The sum of magnetic pressure and the viscous flow shear stress provided an intuitive picture of the interplay between the RBC magnetic deposition and the RBC wash-off due to the fluid flow (Fig. 3) and aided in the initial selection of volumetric flow of the cell suspension through the magnet.
Fig. 3.
The magnetic RBC deposit is washed off of the cylindrical channel wall by the increasing volumetric flow rate of the fluid media (top to bottom), as illustrated by a sequence of local pressure isosurfaces (magnetic = viscous shear, in red). Only three out of four pole pieces, and only a quarter of the channels section are shown, for clarity.
B. Experiment
1) High quadrupole field from stock permanent magnets
For an ideal quadrupole field, a hyperbolic-shape pole tip is indicated, but we chose flat pole faces to take advantage of lower fabrication cost and the availability of high energy product, stock permanent magnet blocks from commercial suppliers (permitting some field non-uniformity). The permanent magnet blocks are readily available from online retailers, such as K&J Magnetics (Jamison, PA). These are nickel-plated neodymium-iron-boron (Nd-Fe-B) of energy product 42 MGOe.
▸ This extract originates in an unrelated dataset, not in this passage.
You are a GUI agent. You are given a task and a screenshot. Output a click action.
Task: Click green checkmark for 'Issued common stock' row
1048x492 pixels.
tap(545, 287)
The specific magnet blocks were chosen under three criteria: 1) The overall arrangement of a quadrant grouping should approximate a half-trapezoid, the shape determined to yield the highest aperture flux density per unit magnet cross-section; 2) The thickness of the thinnest block should be such that it approximates the side of a regular octagon (Figs. 2), whose dimension is dictated by the compatible channel diameter; 3) The axial lengths of each block should be such that an integer number sums to a specified assembly axial length - in this case 3 inches (76.2 mm) - to avoid the need to cut them. In all cases, the magnet blocks were purchased pre-magnetized through their thicknesses and arranged by polarity to yield a quadrupole field, as shown in Fig. 2 and Fig. 6.
Fig. 6.
High field permanent magnet schematic showing disposition of the commercially available, stock permanent magnet bars (numbered 1, 2, 3, in yellow) embedded in soft iron pieces (magenta) held together by aluminum casing (beige). Blue arrows indicate bar magnets magnetization.
2) Experimental setup
The annular flow channel was placed inside the quadrupole magnet and connected to a fluidics system comprising disposable, plastic syringes mounted on syringe pumps, diagonal switching valves, reservoirs for fluid carrier and sample, hardware to sparge nitrogen through the reservoirs (not shown), and an in-line light detector (not shown) used in the initial system optimization (Fig. 4).
Fig. 4.
Experimental setup showing Quadrupole Magnetic Sorter (QMS) and the associated fluidics system. The fluid flow was driven by two independent syringe pumps (not shown) that were operated alternately at low flow rate (Outlet a, collecting “eluate” fraction at 0.05 mL/min) and high flow rate (Outlet b, collecting “retentate” fraction at 2 mL/min), the flow distributions being controlled by two diagonal switching valves. In selected experiments a light detector was inserted downstream from the QMS for in-line cell elution profile analysis. Here “Carrier” is the carrier fluid media used as a mobile phase. The Sample container was equipped for operation with the nitrogen gas for RBC hemoglobin conversion to the paramagnetic deoxyhemoglobin.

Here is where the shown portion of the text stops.